BECTU's affiliations included the Trades Union Congress, the Scottish Trades Union Congress, Union Network International, the General Federation of Trade Unions and the Federation of Entertainment Unions.

Gerry Morrissey was elected General Secretary in February 2007, after the position had been left vacant due to the death of Roger Bolton, who died from cancer in November 2006.

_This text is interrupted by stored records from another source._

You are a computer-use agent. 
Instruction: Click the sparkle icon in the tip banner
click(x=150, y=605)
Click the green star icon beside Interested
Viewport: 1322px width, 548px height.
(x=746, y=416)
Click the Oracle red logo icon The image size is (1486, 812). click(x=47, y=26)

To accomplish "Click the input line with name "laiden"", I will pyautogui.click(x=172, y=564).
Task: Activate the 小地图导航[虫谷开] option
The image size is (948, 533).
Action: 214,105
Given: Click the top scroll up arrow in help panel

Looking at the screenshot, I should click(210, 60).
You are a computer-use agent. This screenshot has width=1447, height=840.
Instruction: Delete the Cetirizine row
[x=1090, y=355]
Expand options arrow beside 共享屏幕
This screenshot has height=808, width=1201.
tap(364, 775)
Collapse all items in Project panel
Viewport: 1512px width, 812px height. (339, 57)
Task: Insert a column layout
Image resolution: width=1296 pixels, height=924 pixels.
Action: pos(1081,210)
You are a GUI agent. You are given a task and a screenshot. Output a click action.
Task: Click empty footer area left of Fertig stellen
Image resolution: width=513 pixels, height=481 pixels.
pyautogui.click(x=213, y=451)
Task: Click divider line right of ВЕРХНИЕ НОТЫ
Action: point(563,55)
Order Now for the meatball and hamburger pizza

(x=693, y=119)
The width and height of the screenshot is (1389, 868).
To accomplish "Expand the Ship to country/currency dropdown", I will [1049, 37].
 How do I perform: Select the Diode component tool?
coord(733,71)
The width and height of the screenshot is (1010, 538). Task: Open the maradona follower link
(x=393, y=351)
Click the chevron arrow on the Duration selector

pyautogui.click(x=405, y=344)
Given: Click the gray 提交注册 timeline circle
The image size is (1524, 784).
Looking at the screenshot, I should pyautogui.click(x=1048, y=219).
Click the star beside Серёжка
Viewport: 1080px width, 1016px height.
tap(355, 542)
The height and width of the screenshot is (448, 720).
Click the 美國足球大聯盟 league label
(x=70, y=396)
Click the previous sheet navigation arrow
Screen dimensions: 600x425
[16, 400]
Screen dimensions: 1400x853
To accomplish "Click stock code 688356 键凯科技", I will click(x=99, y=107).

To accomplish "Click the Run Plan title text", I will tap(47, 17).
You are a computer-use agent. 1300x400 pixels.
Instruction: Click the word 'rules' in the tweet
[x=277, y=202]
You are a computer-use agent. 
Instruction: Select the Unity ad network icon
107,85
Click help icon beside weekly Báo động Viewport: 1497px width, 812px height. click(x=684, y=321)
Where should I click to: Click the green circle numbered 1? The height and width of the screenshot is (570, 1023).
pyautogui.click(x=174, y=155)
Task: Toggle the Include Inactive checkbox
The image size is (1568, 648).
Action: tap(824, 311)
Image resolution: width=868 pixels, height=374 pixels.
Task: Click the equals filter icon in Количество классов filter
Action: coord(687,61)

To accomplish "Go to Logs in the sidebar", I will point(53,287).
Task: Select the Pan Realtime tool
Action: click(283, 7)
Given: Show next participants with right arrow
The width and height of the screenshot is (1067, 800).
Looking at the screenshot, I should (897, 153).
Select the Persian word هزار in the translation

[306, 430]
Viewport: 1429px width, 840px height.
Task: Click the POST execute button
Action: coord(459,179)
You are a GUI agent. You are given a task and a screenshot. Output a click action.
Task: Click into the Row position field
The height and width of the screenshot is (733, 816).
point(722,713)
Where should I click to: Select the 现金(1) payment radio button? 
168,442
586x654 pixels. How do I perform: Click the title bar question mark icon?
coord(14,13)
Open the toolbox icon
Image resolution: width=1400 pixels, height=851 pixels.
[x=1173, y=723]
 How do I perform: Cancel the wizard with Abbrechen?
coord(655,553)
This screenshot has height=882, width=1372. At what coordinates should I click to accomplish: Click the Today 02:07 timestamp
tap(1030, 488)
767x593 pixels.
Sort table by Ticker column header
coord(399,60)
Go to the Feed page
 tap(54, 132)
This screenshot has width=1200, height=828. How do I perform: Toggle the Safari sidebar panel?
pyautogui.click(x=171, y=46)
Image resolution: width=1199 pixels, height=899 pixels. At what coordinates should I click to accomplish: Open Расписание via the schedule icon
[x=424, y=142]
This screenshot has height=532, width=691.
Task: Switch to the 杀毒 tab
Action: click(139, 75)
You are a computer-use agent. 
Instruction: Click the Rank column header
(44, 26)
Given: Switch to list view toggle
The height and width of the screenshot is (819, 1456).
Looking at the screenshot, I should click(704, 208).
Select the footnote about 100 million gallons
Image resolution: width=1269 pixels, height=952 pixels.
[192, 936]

===Merger into Prospect===
BECTU announced in 2014 that it was in merger talks with the Prospect trade union which represents engineers, managers, scientists and other specialists in both the public and private sectors in the UK. Prospect is not currently affiliated to any political party. At the Bectu Annual Conference held on 14 May 2016 it was agreed to ballot Bectu members on the proposed merger with Prospect.
It was announced on 30 August 2016 that BECTU members had overwhelmingly voted Yes to the merger with Prospect which took place on 1 January 2017. BECTU became a sector of Prospect, with Morrissey continuing to lead the sector. In 2018, Philippa Childs took over as secretary of the sector.

==Leadership==
===General Secretaries===
1991: Tony Hearn and Alan Sapper
1991: Tony Hearn
1993: Roger Bolton
2007: Gerry Morrissey
2017: Mike Clancy*

- General Secretary of Prospect following the 2017 merger.

===Head of BECTU (after 2017 merger with Prospect)===
2017: Gerry Morrissey
2018: Philippa Childs
2027: TBA

===Presidents===
1991: Tony Lennon
2010: Christine Bond
2014: Jane Perry
2017: Denise McGuire*
2018: Craig Marshall*
2020: Ann Jones*
2022: Eleanor Wade*

- President of Prospect following the 2017 merger.